There is also a fourth laborer who does not appear in the story. Because it is very hard to show the fourth laborer. He lives—and he lives having accepted life’s meaninglessness; he adds no meaning to it. The moment you add meaning, maya begins.
The three are worldly modes; the fourth is the non-worldly mode—the way of the sannyasin. So do not think the third is a sannyasin; the third is also worldly. And if you must be worldly, then be like the third. If you must choose, choose humming—why choose sadness! If you must accept a falsehood, accept a song; why accept tears!

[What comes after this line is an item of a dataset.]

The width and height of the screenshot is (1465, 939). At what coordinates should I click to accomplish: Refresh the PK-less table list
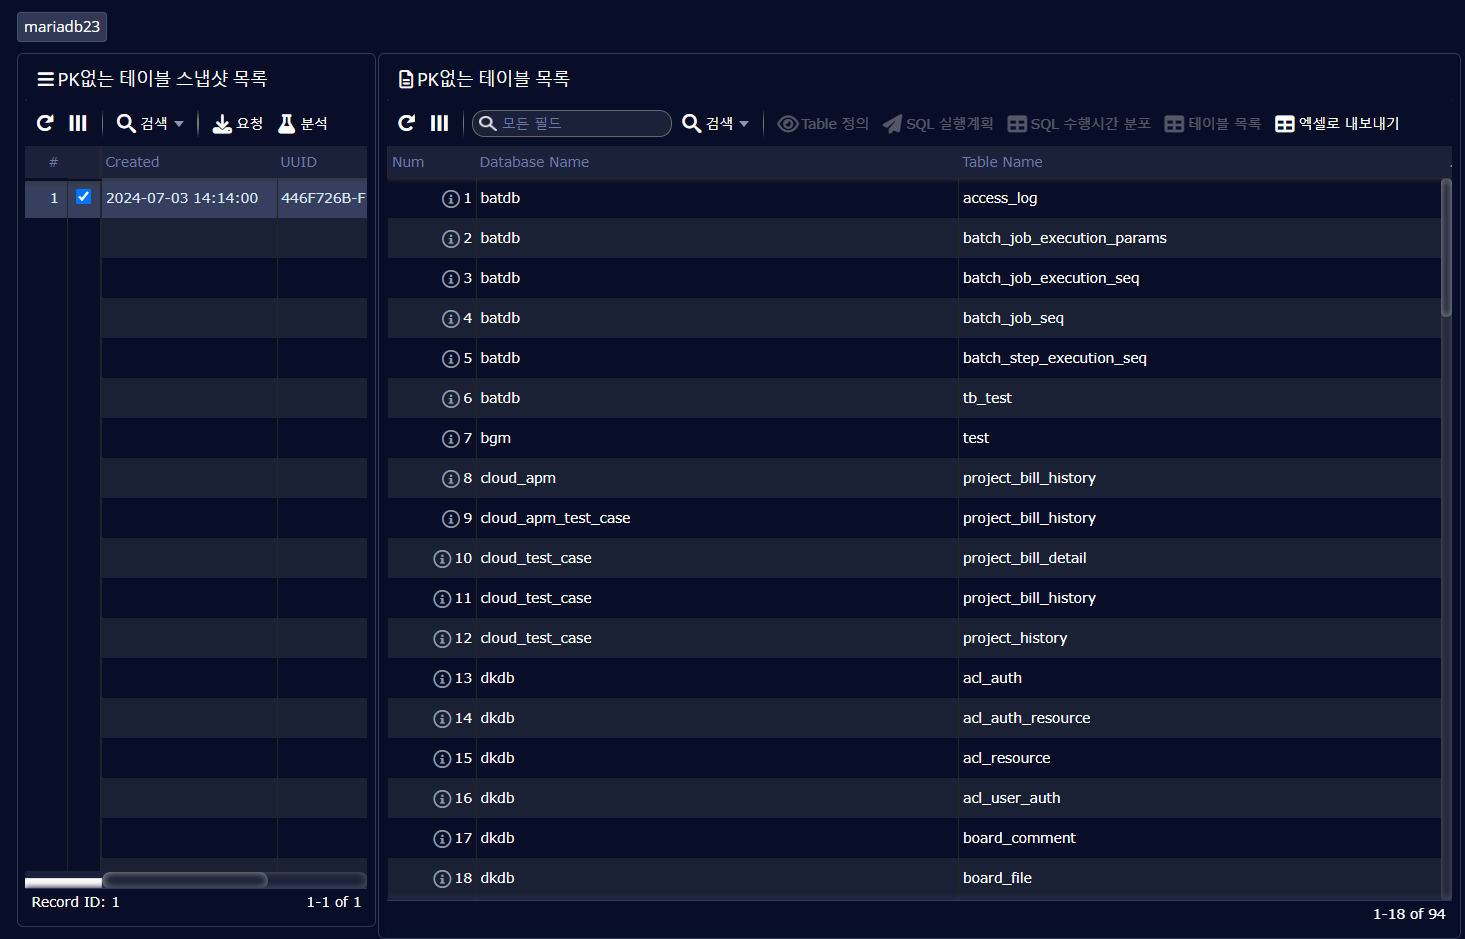pyautogui.click(x=406, y=123)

In this story all three are worldly. But there is a fourth type too, who is not worldly—who does not say there is meaning in life. Who does not ask whether life has a purpose; who accepts it as it is. He looks at the flower but does not say it is beautiful or ugly. A beautiful woman passes: he does not say “beautiful,” nor does he say “ugly.” He sees, and lets the blank page remain blank; he writes nothing on it. He has no interpretation. He is without interpretation. He lets the fact remain a fact; he adds nothing to it. He agrees not to alter anything. He says, “As it is—so it is. And I am content with it.” This contentment is called “tathata”—suchness. But such a man you will neither find sad, nor humming songs.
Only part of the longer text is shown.